7.69: “Perfection of character is this: to live each day as if it were your last, without frenzy, without apathy, without pretense.”

7.71: “It’s silly to try to escape other people’s faults. They are inescapable. Just try to escape your own.”

8.12: “When you have trouble getting out of bed in the morning, remember that your defining characteristic—what defines a human being—is to work with others. Even animals know how to sleep. And it’s the characteristic activity that’s the more natural one—more innate and more satisfying.”

8.16: “Remember that to change your mind and to accept correction are free acts too. The action is yours, based on your own will, your own decision—and your own mind.”

8.44: “Give yourself a gift: the present moment. People out for posthumous fame forget that the Generations To Come will be the same annoying people they know now. And just as mortal. What does it matter to you if they say x about you, or think y?”

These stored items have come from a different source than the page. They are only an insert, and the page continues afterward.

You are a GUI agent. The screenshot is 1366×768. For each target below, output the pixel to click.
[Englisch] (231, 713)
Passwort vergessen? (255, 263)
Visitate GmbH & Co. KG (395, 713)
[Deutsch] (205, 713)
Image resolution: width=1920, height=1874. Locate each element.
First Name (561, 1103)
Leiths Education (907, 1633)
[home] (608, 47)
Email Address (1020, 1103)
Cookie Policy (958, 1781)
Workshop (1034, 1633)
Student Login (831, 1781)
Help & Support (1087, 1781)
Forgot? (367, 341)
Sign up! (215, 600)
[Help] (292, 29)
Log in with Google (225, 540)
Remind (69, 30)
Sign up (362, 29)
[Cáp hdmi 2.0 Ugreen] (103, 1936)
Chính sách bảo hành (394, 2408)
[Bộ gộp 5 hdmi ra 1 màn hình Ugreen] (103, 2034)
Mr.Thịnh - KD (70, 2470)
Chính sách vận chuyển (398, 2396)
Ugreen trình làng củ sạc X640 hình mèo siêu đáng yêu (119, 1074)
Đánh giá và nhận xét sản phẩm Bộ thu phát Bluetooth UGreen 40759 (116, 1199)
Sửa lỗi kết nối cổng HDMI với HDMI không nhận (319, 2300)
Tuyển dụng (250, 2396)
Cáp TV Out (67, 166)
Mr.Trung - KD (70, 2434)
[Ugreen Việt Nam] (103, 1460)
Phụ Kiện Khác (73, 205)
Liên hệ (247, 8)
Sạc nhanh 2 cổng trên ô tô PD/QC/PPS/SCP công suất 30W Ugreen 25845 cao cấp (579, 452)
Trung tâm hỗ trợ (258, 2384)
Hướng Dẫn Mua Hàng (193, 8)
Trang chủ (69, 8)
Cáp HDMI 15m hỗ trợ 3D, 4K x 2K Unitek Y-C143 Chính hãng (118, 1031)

8.53: “You want praise from people who kick themselves every fifteen minutes, the approval of people who despise themselves. (Is it a sign of self-respect to regret nearly everything you do?)”

9.4: “To do harm is to do yourself harm. To do an injustice is to do yourself an injustice—it degrades you.”

9.5: “And you can also commit injustice by doing nothing.”

10.3: “Everything that happens is either endurable or not. If it’s endurable, then endure it. Stop complaining. If it’s unendurable… then stop complaining. Your destruction will mean its end as well. Just remember: you can endure anything your mind can make endurable, by treating it as in your interest to do so. In your interest, or in your nature.”

10.16: “[S]top talking about what the good man is like, and just be one.”

10.37: “Learn to ask of all actions, ‘Why are they doing that?’ Starting with your own.”

11.7: “It stares you in the face. No role is so well suited to philosophy as the one you happen to be in right now.”

12.4: “It never ceases to amaze me: we all love ourselves more than other people, but care more about their opinion than our own. If a god appeared to us—or a wise human being, even—and prohibited us from concealing our thoughts or imagining anything without immediately shouting it out, we wouldn’t make it through a single day. That’s how much we value other people’s opinions—instead of our own.”

12.9: “The student as boxer, not fencer. The fencer’s weapon is picked up and put down again. The boxer’s is part of him. All he has to do is clench his fist.”

12.29: “Salvation: to see each thing for what it is—its nature and its purpose. To do only what is right, say only what is true, without holding back. What else could it be but to live life fully—to pay out goodness like the rings of a chain, without the slightest gap.”